Items listed in a dataset
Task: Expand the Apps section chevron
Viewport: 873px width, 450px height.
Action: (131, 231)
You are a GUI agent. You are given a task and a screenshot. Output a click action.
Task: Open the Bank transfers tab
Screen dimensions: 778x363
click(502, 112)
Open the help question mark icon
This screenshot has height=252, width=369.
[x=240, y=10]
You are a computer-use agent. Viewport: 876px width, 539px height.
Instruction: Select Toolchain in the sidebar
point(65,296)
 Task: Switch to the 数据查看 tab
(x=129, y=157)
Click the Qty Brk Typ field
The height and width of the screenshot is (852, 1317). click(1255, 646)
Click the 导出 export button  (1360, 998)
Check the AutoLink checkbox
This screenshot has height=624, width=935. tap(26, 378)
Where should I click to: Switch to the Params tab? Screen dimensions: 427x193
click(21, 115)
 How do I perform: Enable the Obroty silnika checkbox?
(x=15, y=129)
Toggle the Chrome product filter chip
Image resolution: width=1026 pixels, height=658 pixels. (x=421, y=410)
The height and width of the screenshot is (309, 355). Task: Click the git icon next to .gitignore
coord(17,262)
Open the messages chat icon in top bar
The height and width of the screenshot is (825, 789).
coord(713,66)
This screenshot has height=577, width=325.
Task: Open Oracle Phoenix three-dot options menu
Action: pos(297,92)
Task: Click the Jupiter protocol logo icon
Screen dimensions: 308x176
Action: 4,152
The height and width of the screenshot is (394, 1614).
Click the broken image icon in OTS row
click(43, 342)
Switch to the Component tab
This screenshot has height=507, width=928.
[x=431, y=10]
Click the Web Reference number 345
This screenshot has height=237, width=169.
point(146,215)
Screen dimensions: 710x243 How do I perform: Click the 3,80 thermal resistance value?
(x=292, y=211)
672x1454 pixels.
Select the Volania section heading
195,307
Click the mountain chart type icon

Your objective
Show all lines above containing "agent".

Task response
You are a GUI agent. You are given a task and a screenshot. Output a click action.
You are a computer-use agent. Viewport: 876px width, 539px height.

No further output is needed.